In light of recent events, there’s perhaps no topic more relevant than freedom of expression within the arts, and the question of exactly how far one can, or should, go in the name of art is on everyone’s lips. Is it still art when it offends? When it ridicules? When it violates? These are all questions facing the audience of WALKING THE TIGHTROPE – THE TENSION BETWEEN ART AND POLITICS.
This production is a collaboration of Offstage Theatre’s fascination with brave storytelling and Theatre Uncut’s desire to incite political conversations. The evening comprises twelve short plays penned by tour-de-force playwrights such as Mark Ravenhill, Caryl Churchill, April de Angelis and Neil LaBute, rounding off with a post-show panel discussion. It’s a great project and the director-curator, Cressida Brown, should be delighted with what she’s achieved. Getting these playwrights, all huge names in the industry, involved in something like this and having their work co-exist in this way is remarkable. The pieces themselves are all excellently written and played to their full potential by an intrepid cast. Covering subjects from apartheid-era exclusion to the boycott of the infamous Exhibit B installation at the Barbican, to censorship and issues surrounding arts funding, the plays strongly demonstrate the power that one stimulus can have to generate a range of ideas and opinions.
With productions like this, there will always be some works that strike home with the viewer more than others. My particular favourites in this case are RE:EXHIBIT by Gbolahan Obisesan, FAUST FOR KIDS by Hattie Naylor and PLEASE FORGIVE US WHOEVER YOU ARE by Ryan Craig. The latter, a dynamic monologue delivered solely by the very versatile Stephen Fewell is especially effective. The performances of Naomi Ackie and Melissa Woodbridge throughout also deserve high commendation, but they are particularly brilliant as the conflicting actor and producer in RE:EXHIBIT.
There is one play, however, that I really struggled with. Not because it was badly written or poorly performed (on the contrary!) but because I found it incredibly hard to watch. Neil LaBute’s EXHIBIT A is fundamentally about how we define art and where we draw the line, showing Syrus Lowe’s character sexually abusing a young woman and claiming it to be “art”. The piece, in my opinion, also questions the depiction of sexual violence on stage – does it encourage positive action against the issue or does it make us complicit voyeurs?

> _Given information_
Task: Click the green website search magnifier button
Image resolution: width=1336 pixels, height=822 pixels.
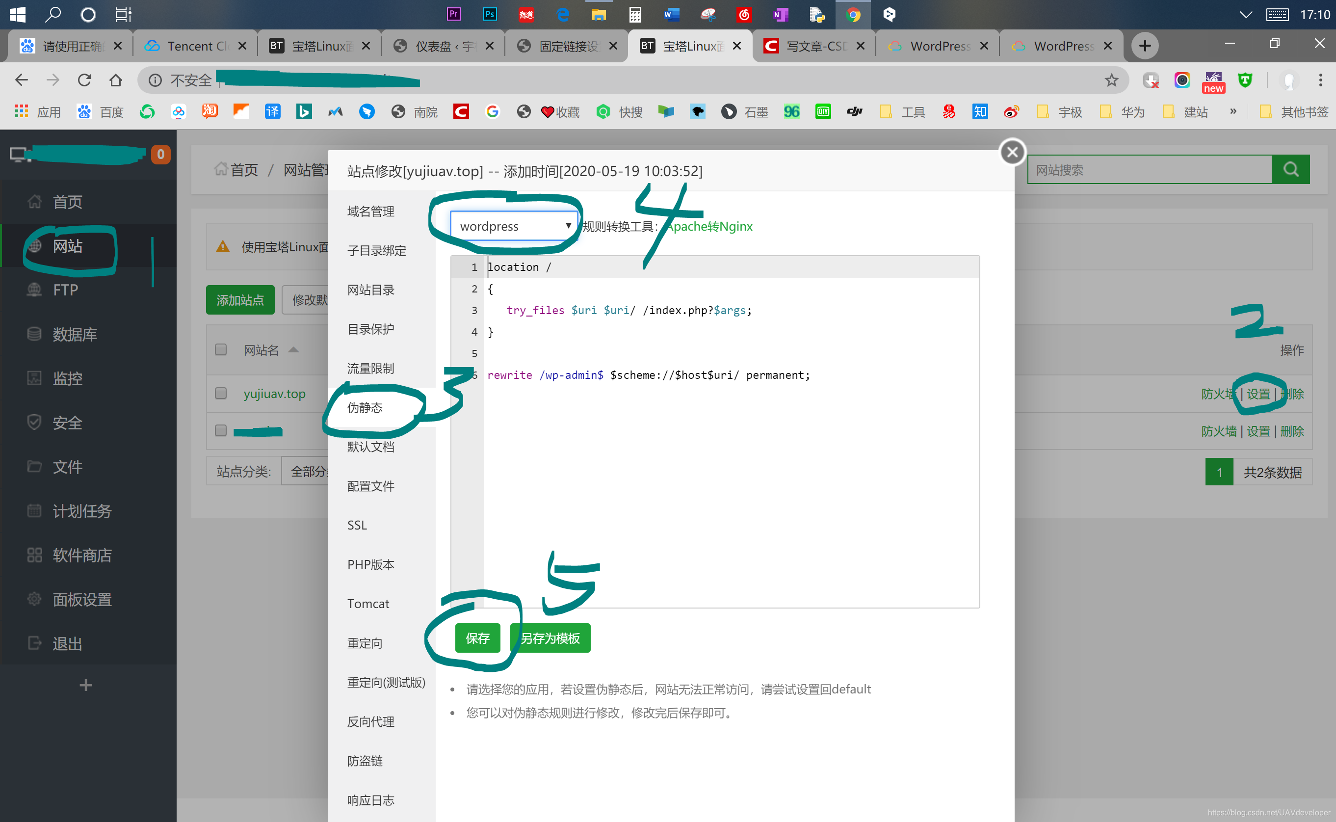Action: tap(1290, 170)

> _Direction 1_
Who does the review name as the director-curator of the production?
> _Direction 2_
Write out the part of the review from "In light of" to "ART AND POLITICS.", word for word.

> _Task response 1_
Cressida Brown

> _Task response 2_
In light of recent events, there’s perhaps no topic more relevant than freedom of expression within the arts, and the question of exactly how far one can, or should, go in the name of art is on everyone’s lips. Is it still art when it offends? When it ridicules? When it violates? These are all questions facing the audience of WALKING THE TIGHTROPE – THE TENSION BETWEEN ART AND POLITICS.